Прошло достаточно времени для обеда. Пора вернуться в отель.

Уже издали, сквозь стекло открытой веранды он замечает громоздкую фигуру ненавистного мажордома с его презрительно-бесстрастной физиономией.

«Не верит, что я обедал, и наглым взглядом дает это понять мне… Ну, пусть! Выйду же когда-нибудь из этого гнусного положения…»

Он хотел торопливо пройти мимо швейцара. Но тот с любезной улыбкой, согнувшись и слегка наклонив набок голову, изящно протягивал ему серебряный подносик с конвертом.

– Денежное письмо, гнедигер герр.

От неожиданности он даже почувствовал легкое головокружение. От кого бы? От Тургенева, Герцена, Воскобойникова? Он берет конверт и, поднимаясь по лестнице, вглядывается в адрес. Быстрый женский почерк с нервным уклоном, штемпель Парижа. Письмо от Полины.

Снова она выручала его из беды, неверный и спасительный друг! В краткой записке извинялась за незначительность суммы, просила играть осторожно и, выиграв необходимое на переезды и начало работы, сейчас же оставить Висбаден. Сквозь беглость привета сквозила бдительная заботливость, всегда пробуждавшаяся к нему в этом капризном сердце, когда он был в беде и нуждался в поддержке.

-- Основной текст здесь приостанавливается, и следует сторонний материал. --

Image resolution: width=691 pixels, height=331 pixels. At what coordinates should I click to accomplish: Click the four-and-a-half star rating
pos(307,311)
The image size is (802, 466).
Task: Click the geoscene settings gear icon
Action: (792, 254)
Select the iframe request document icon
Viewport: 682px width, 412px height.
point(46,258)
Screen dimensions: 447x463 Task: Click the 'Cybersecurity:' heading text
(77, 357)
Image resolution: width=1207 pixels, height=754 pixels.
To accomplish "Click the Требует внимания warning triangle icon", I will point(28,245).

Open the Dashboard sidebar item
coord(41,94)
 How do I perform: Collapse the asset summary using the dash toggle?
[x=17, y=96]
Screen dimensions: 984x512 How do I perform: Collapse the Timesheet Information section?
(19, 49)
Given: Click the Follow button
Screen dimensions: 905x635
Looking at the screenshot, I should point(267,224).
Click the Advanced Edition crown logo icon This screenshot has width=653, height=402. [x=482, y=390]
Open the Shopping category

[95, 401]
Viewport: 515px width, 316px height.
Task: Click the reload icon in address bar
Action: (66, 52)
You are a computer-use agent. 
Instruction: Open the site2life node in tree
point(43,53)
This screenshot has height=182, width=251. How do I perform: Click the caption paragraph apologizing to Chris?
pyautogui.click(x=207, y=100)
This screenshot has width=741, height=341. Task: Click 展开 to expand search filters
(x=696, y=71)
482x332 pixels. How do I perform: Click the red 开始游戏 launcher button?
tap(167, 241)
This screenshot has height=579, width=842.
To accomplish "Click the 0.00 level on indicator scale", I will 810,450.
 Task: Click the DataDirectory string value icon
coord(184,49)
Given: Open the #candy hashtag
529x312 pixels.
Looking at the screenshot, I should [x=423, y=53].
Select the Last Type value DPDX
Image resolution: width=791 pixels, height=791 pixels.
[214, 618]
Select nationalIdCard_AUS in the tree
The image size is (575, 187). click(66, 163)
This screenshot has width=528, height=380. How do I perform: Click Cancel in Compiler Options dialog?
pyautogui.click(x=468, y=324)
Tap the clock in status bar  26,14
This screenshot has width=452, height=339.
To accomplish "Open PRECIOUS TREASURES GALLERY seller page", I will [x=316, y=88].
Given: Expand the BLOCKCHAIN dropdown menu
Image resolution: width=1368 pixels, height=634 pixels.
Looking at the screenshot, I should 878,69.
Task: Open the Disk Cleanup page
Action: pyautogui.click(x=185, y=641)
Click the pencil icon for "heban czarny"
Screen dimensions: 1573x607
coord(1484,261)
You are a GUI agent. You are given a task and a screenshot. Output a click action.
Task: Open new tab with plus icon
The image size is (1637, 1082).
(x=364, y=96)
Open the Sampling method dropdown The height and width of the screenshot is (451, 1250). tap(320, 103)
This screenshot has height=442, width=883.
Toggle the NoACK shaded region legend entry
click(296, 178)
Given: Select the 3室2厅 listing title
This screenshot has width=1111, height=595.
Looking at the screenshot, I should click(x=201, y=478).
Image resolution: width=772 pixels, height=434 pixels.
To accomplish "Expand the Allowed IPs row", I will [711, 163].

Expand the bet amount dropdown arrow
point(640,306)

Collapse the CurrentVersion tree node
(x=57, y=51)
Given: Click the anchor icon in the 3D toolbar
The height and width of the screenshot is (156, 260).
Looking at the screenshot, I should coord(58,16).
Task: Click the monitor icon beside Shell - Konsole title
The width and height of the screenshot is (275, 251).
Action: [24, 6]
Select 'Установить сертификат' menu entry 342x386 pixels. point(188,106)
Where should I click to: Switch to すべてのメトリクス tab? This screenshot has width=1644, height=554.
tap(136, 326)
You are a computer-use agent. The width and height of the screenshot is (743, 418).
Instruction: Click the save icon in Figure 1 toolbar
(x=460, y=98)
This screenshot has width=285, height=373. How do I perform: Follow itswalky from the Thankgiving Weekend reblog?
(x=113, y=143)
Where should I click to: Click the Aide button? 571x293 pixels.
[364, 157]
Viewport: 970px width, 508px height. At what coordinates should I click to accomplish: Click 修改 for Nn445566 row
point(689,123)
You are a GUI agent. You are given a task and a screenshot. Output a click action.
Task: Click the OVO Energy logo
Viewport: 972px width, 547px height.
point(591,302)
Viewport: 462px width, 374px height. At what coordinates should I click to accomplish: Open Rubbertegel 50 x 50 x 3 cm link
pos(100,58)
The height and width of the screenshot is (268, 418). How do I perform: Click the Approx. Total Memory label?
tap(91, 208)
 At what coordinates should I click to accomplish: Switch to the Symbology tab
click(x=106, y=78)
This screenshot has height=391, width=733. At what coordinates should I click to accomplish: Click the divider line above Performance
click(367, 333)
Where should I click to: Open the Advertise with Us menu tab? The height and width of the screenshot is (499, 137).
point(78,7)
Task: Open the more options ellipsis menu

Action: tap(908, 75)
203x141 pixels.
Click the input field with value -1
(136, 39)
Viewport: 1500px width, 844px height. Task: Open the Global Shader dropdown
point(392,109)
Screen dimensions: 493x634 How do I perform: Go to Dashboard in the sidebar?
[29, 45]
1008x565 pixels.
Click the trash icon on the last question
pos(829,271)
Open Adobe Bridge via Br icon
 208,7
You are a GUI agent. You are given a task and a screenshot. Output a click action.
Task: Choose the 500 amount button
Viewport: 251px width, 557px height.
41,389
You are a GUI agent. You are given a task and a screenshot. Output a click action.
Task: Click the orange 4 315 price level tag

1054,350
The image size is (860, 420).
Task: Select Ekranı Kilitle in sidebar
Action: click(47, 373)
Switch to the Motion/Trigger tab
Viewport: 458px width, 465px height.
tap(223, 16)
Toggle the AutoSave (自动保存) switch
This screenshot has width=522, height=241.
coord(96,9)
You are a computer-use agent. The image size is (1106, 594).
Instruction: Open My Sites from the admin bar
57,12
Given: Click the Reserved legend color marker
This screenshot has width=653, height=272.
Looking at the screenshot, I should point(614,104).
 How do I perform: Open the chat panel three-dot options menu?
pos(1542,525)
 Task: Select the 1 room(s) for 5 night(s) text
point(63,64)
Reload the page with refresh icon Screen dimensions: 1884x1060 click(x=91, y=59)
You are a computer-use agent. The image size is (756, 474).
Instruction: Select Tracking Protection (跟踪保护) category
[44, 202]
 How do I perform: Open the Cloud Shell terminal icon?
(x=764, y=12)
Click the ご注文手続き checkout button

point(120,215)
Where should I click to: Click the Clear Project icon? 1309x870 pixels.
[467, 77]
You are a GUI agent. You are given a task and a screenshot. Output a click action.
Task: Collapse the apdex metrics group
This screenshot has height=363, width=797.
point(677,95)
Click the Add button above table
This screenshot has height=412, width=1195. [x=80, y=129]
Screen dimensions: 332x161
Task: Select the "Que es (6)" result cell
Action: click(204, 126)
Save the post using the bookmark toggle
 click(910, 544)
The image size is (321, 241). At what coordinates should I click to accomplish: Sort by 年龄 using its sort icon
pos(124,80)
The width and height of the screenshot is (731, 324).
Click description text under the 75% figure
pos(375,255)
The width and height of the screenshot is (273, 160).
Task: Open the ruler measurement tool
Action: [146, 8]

Он почувствовал, как все его существо до краев преисполнялось благодарностью к этой изменчивой, своенравной и великодушной подруге. В минуту отчаяния снова она издалека спасительно протягивала ему руку помощи.

Он достал из своего черного муарового портфеля большой фотографический портрет молодой женщины в светлом нарядном платье парижского покроя.

Глубокая ноющая боль прошла волною по его сердцу. Он стал пристально вглядываться в эти строгие черты.

Юная женщина в белом корсаже с чуть открытой шеей глядела из темного овала фотографического фона. Удлиненный оклад лица и очертания светлого лба поражали своей безупречной чистотою. Темные волосы, разделенные гладким пробором и высоко поднятые в тугой косе, обвивающей голову, сверкали, как шелковая ткань на солнце. Огромные, задумчивые, глубоко сидящие глаза смотрели удивленно и почти наивно, не то вопрошая о чем-то, не то сочувствуя какой-то горести. Над всем – ощущение безоблачной ясности. В чертах – тонкая одухотворенность напряженной мысли, быть может, затаенного страдания. В губах только чуть заметная грубость. Что-то простонародное, даже крестьянское неожиданно дополняло этот легкий очерк щек. Это была русская красота, хотя и в оболочке европейского наряда и модной прически, деревенская девушка с грустящими глазами и высокой грудью. Этот род красоты он в последнее время страстно полюбил, как родное, свое, как овраги и рощи Чермашни, как ширь, полноводность и быструю рябь Иртыша. Юго-запад в Панаевой, наследие Африки и Франции в скулах и мелких чертах Маши, литовская кровь Круковской – во всем этом не было ничего от русской женщины. Впервые теперь из-под лака парижской фотографии смотрела на него нижегородская крестьянка, мускулистая жница с поволжских пашен, быть может, неутомимая ходебщица по пустыням или непреклонная бунтарка великореченских чащ и керженских скитов, зажигающая своим восторгом молчаливую и страстную паству поморских расколоучителей.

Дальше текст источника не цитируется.